Commenters have dug deep on issues ranging from hybrid IBOC operation to the collection of regulatory fees as the deadline slides up for comments on modernize media rules.
The modernization efforts were kicked off in May when the Federal Communication Commission issued a Public Notice and invited the public to weigh in on which media rules are unnecessary or burdensome and should be modified or eliminated. The commission noted it is seeking input on those rules from which small businesses should receive regulatory relief.
Western Inspirational Broadcasters Inc. (WIBI), which is licensee of nine full-service noncommercial FM broadcast stations and 27 noncommercial FM translators across four states, filed comments to urge elimination of one specific section of the FCC Rules: The one that clarifies how a primary station should identify a translator station.
That section is outdated and unduly burdensome, WIBI said in its comments.
Station KNIS(FM) in Carson City, Nev., must broadcast a list of its translators, their call letters and location three times daily, a process that “contains no meaningful information for the average listener,” WIBI said. “To identify all 27 facilities requires approximately two minutes of airtime, for a total of six minutes daily, and annual total of 36.5 hours of programming being devoted to translator identification,” the licensee said.
“It seems evident the public interest would be better served by taking the 36.5 hours a year of translator identification announcements and, instead, using it for programming which would be more meaningful and relevant to the listeners,” WIBI said in its comment filing.
In its comments, SSR Communications in Flora, Miss., proposed that the commission relax — or even outright eliminate — third-adjacent FM broadcast separation protection standards for all station classes, provided that an intended licensee can demonstrate its proposed facilities and antenna system would not cause any real-world interference to third-adjacent stations.
“[S]uch a change would allow hundreds of full-power stations an opportunity to relocate or upgrade to less-congested channels without impacting the actual signals of neighboring stations,” said Matthew Wesolowski, chief executive officer of the company.
Others, like KXRN(LP) in Laguna Beach, Calif., are asking the commission to modify certain rules as they pertain to LPFM simulcasts and other collaboration possibilities.
The station is a neighbor to nearby KOCI(LP) in Laguna Beach; as such, residents of Newport Beach and Laguna Beach are interested in similar news, local happenings, and public affairs programming, said Tyler Russell, KXRN program director. The two stations could better serve both communities by simulcasting content from one LPFM station to another, he said.
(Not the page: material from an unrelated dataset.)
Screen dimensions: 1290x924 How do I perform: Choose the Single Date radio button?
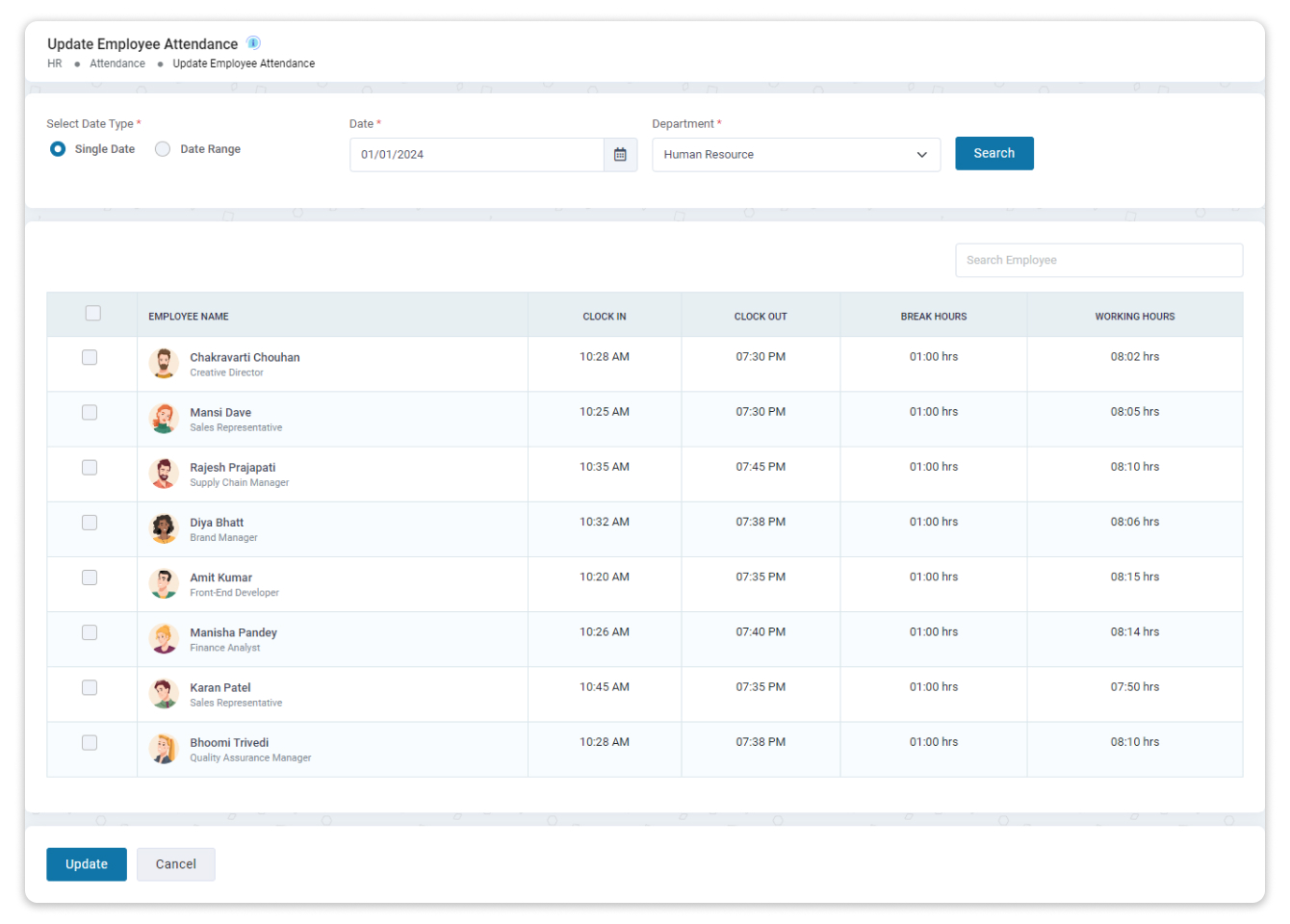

“[W]e believe, that in some cases like ours, the ‘community’ is bigger than one single LPFM can cover, and it can require a successful collaboration between two in order to make an impact,” Russell said. “If the FCC is willing to eliminate or modify [the rules] to allow simulcasts, translating or ownership of a second LPFM, listeners in some larger communities like ours would be better served.”
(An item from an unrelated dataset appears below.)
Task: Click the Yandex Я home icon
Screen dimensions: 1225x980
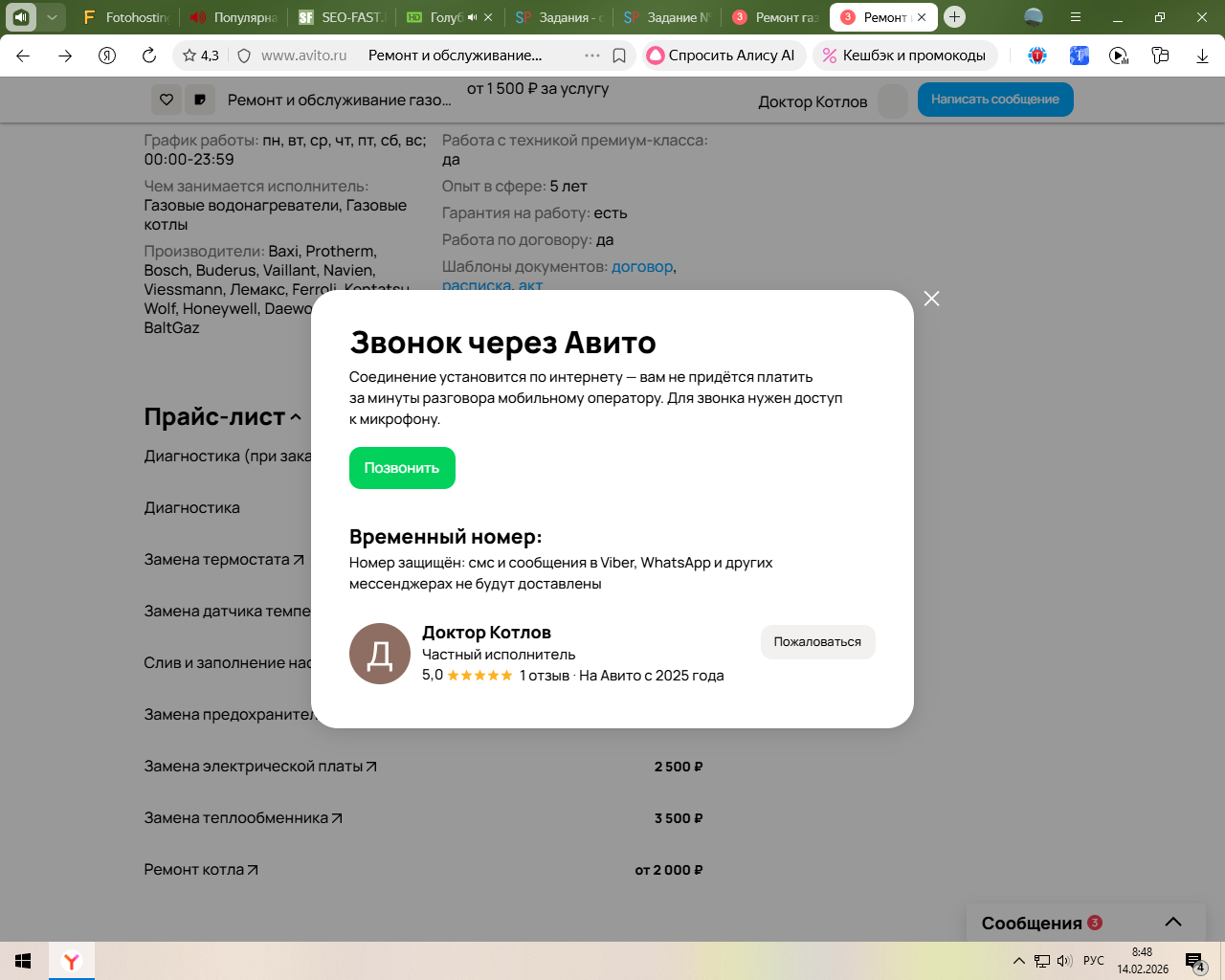Action: tap(107, 56)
Licensees like Blackbelt Broadcasting in Livingston, Ala., requested that proposed FCC regulatory fees be reappraised, reduced or waived for certain classes of small market radio stations based on size class or revenue.
Blackbelt Broadcasting pointed to the small advertising revenue base that exists in a town like Livingston, whose population of 3,400 has been unable to support a car dealership, furniture store or hospital.
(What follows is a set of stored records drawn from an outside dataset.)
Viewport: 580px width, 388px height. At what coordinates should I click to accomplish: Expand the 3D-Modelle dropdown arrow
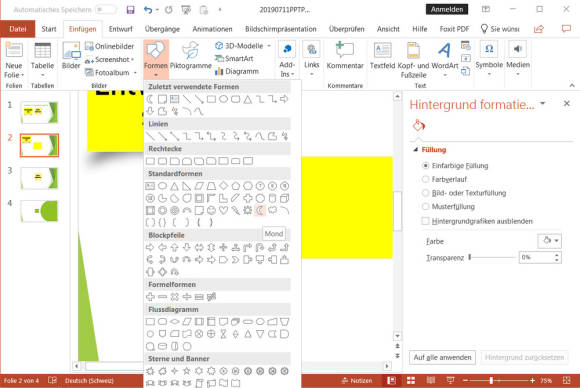click(x=269, y=46)
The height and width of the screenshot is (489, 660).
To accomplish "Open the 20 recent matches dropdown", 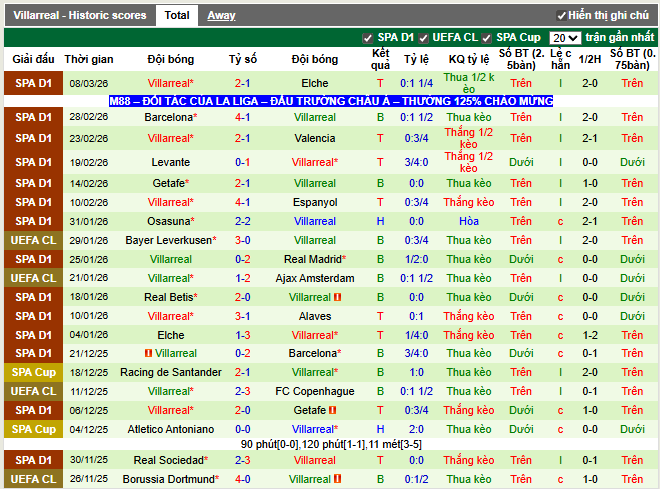I will click(565, 38).
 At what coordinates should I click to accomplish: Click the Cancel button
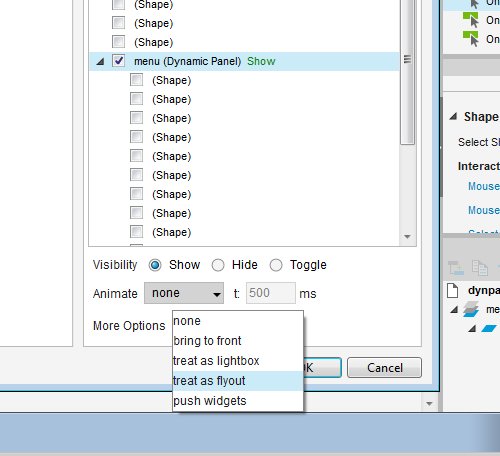(x=384, y=368)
“We ask you to consider the burden that increasing regulatory fees has on many small rural AM and FM broadcasters,” said Damon Collins, president of Blackbelt Broadcasting.
Others submitted comments often focused on a single issue: one commenter asked that the FCC amend its regulations so that LPFM stations, FM translators and FM boosters can broadcast using the same IBOC DAB standard that full-power FM stations use. Other commenters asked for the FCC to consider eliminating one very specific restriction: the limitations on lottery advertising that exist for four states (Alabama, Hawaii, Mississippi and Utah).